Beat the Reaper

// March 3rd, 2009 // Possible Projects

Fortunately, Brown’s creator, the novelist (and doctor) Josh Bazell, is an unusually talented writer. Most of the many digressions in “Beat the Reaper,” his first book, are genuinely entertaining, and the few that don’t work — the footnotes are the most common culprit — annoy primarily because the story is so engaging that you don’t want to be yanked out of it even for the time it takes to glance at the bottom of the page.

Bazell’s protagonist, né Pietro Brnwa, used to be a contract killer for the Mafia, as mentioned.

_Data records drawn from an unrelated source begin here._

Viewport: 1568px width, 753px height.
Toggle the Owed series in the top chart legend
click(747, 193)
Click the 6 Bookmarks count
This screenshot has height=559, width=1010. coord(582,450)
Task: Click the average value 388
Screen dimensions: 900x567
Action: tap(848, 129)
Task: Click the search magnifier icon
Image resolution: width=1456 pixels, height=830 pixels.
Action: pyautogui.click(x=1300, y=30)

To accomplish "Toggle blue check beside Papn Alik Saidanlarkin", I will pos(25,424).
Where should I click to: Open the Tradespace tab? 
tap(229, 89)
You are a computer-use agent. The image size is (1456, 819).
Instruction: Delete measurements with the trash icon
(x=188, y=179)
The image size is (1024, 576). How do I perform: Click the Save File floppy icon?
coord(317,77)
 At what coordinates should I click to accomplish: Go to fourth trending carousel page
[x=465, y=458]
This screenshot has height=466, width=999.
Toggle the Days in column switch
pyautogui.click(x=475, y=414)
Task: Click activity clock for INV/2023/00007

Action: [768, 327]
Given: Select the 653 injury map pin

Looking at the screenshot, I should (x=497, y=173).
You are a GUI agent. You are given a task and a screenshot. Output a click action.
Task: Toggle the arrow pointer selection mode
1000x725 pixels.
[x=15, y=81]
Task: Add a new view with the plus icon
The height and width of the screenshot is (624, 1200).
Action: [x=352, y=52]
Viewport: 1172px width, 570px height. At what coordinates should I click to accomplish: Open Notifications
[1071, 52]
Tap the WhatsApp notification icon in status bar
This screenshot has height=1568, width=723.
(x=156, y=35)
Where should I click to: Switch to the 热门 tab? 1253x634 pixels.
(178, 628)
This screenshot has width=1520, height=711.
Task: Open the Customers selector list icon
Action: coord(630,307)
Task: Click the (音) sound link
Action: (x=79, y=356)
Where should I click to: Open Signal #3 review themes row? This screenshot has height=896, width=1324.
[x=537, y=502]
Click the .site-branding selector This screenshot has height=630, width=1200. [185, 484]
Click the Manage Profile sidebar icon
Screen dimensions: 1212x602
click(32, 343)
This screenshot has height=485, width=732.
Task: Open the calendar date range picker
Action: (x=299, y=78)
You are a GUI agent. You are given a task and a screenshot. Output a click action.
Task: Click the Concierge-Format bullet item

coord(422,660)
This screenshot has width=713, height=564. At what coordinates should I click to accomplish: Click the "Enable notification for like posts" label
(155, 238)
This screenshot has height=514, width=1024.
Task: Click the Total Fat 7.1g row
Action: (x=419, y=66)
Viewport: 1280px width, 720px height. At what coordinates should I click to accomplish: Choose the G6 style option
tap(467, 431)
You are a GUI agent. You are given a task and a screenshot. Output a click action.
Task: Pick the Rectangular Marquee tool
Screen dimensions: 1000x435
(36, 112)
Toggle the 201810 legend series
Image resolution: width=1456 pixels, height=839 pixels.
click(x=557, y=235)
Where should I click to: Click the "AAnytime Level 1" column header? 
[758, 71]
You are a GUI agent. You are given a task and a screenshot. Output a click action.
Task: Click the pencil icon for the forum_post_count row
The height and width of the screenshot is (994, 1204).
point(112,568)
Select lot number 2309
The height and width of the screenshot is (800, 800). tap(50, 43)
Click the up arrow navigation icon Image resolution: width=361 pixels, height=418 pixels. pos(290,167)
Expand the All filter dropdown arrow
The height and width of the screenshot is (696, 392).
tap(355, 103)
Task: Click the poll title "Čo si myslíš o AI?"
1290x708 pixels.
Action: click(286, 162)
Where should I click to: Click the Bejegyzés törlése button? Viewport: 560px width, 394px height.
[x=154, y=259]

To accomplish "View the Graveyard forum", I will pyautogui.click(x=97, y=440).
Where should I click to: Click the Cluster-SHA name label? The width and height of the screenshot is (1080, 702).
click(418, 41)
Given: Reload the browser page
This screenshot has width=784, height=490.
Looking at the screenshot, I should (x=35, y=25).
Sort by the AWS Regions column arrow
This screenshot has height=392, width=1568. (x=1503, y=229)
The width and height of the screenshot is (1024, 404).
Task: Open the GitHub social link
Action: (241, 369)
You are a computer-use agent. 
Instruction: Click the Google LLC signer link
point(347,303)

But eight years ago, following a work-­related dispute that involved throwing his best friend out a window, he had a change of heart, entered a witness-protection program and enrolled in medical school. Now he heals people instead of murdering them — although, as the incident with the mugger shows, he hasn’t entirely given up his old ways.

While on his morning rounds, Brown is recognized by a mobster named Eddy Squillante who has been hospitalized with stomach cancer. Squillante’s prognosis is dire, but he’s determined to beat the odds. He offers Brown a simple proposition: keep me alive and I won’t tell your old bosses where you are; let me die (or kill me) and my associates start making phone calls.

Brown’s darkly comic struggle to save Squillante — not just from the cancer, but from the ministrations of a quack surgeon named Friendly — is intercut with highlights from his previous career. This blend of criminal and medical drama works well, and the back-and-forth between timelines keeps things moving.